I'm glad you liked that line - at one stage I had a lot more words going on about how he knew he'd handled Sam wrong and was going to be more open about his love and commitment in future, but the piece originally started very stripped-down, and I felt it needed to get back to that so I took out a lot of stuff. That bit had to stay, but it was quite difficult working out where to put it!
Thank you for taking the trouble to catch up and comment; I really appreciate that.
...but he’d been anxious to show Sam how much faith he had in him and his recovery.
I love this line because it perfectly shows the miscommunication these two had and will continue to have.
As always, I love it!
...but he’d been anxious to show Sam how much faith he had in him and his recovery.

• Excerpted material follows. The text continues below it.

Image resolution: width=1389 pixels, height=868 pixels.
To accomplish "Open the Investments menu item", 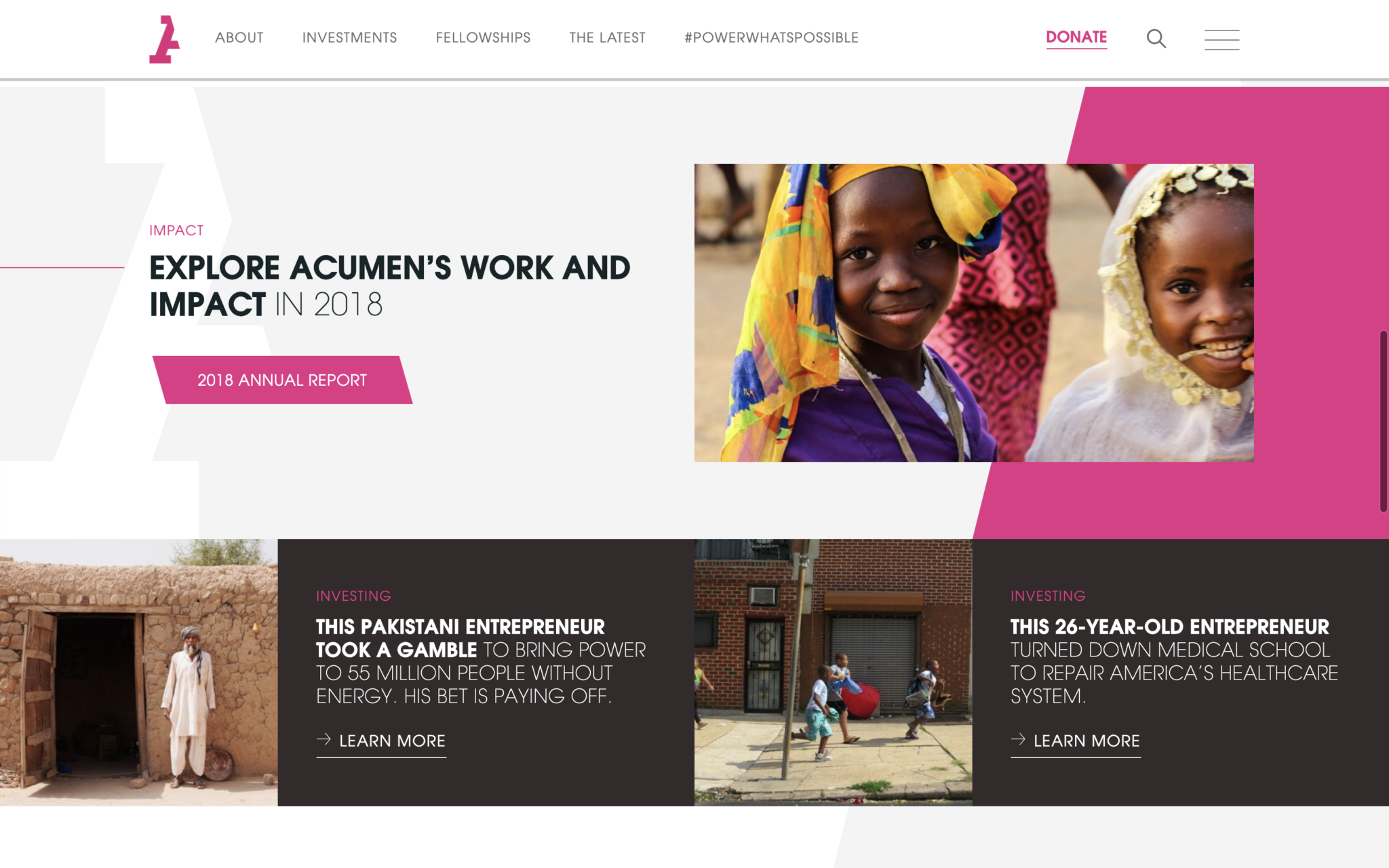I will [350, 38].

I originally had a lot of Gene thinking about how he regretted that, the more so as he hadn't really wanted to handle things that way in the first place, and how he would basically go back to his Wine and Candles way of dealing with Sam, ie simply laying himself and his commitment bare for Sam to see and believe in. Some of it I really liked, but it was distracting from the simplicity of the pain and anger he was feeling, and obscuring the idea of where his decency and his incredible forbearance with Sam originated.